(Given records)
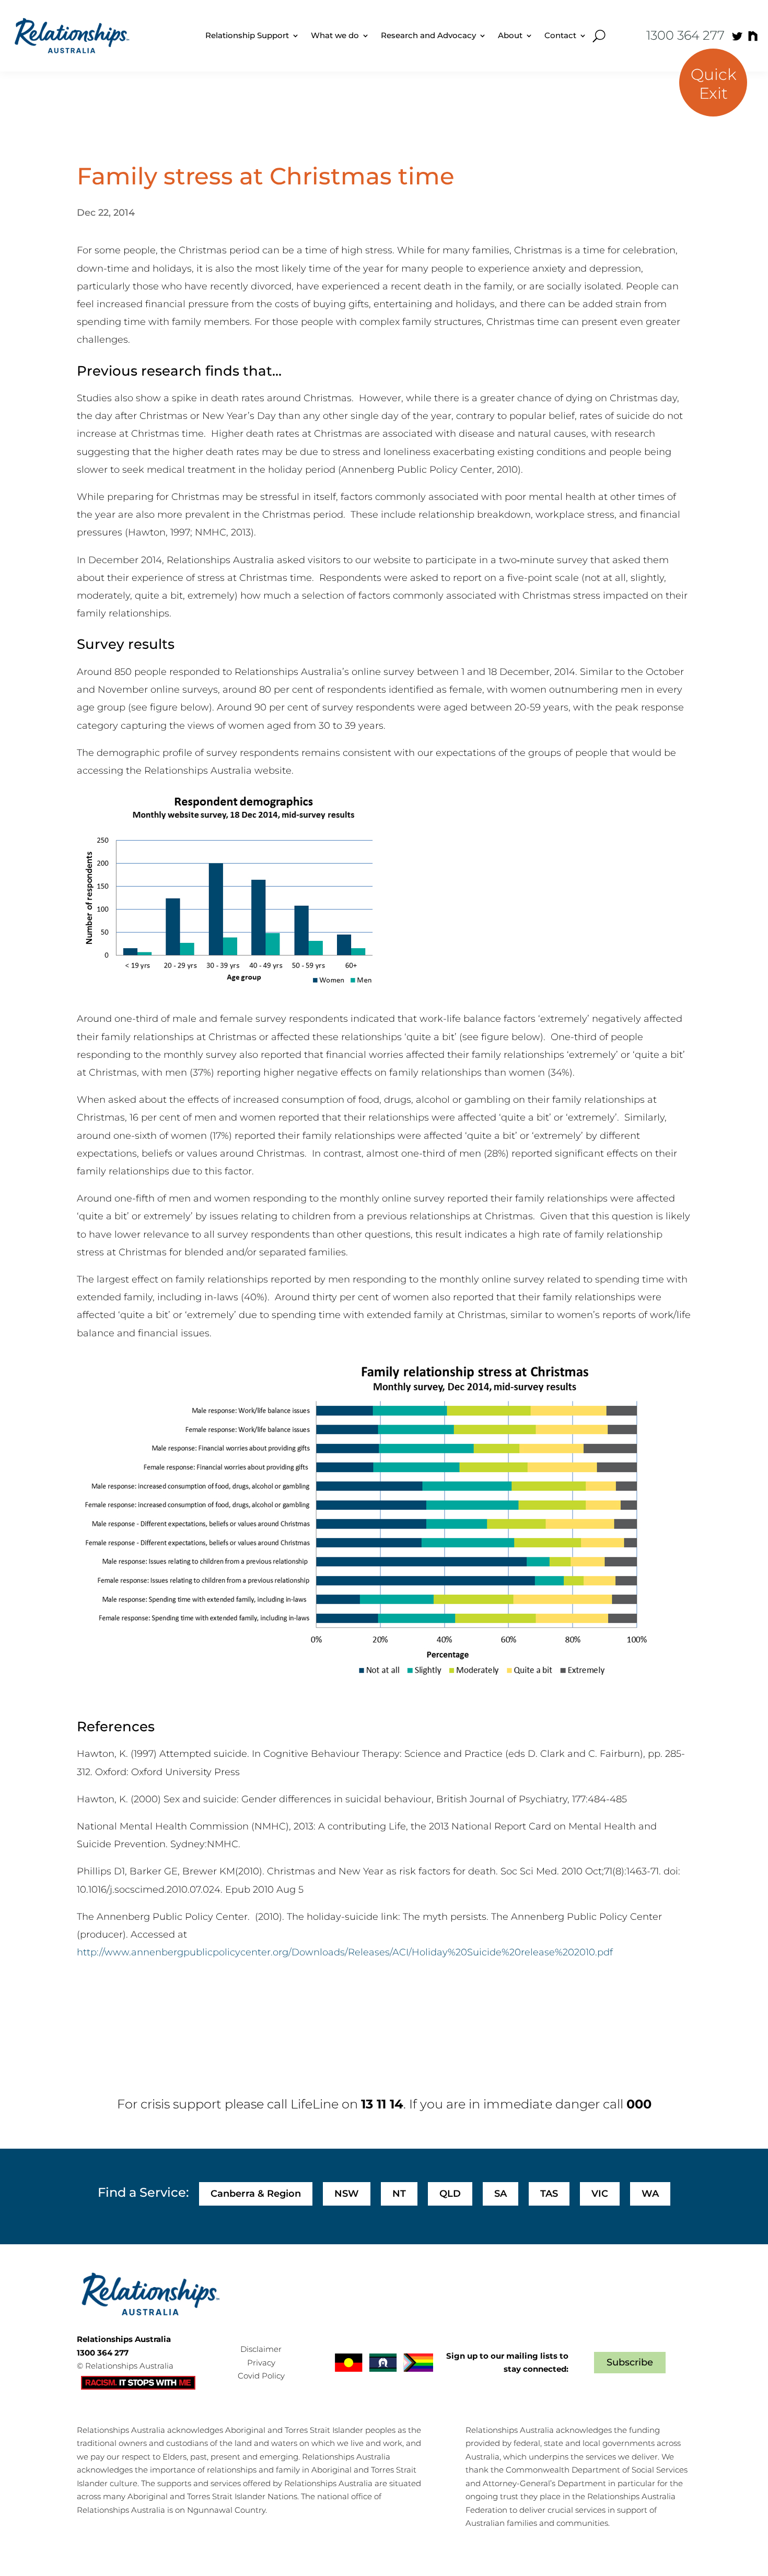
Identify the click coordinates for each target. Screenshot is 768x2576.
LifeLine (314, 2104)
(End Given records)
(Given records)
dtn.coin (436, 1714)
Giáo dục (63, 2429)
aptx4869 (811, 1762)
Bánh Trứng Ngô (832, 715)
(End Given records)
> Task requirements:
As the answer, set down only the lines from the data above between the one holding "Identify the click" and the one holding "LifeLine (314, 2104)", inclusive, exactly as they read.

> Your solution:
Identify the click coordinates for each target. Screenshot is 768x2576.
LifeLine (314, 2104)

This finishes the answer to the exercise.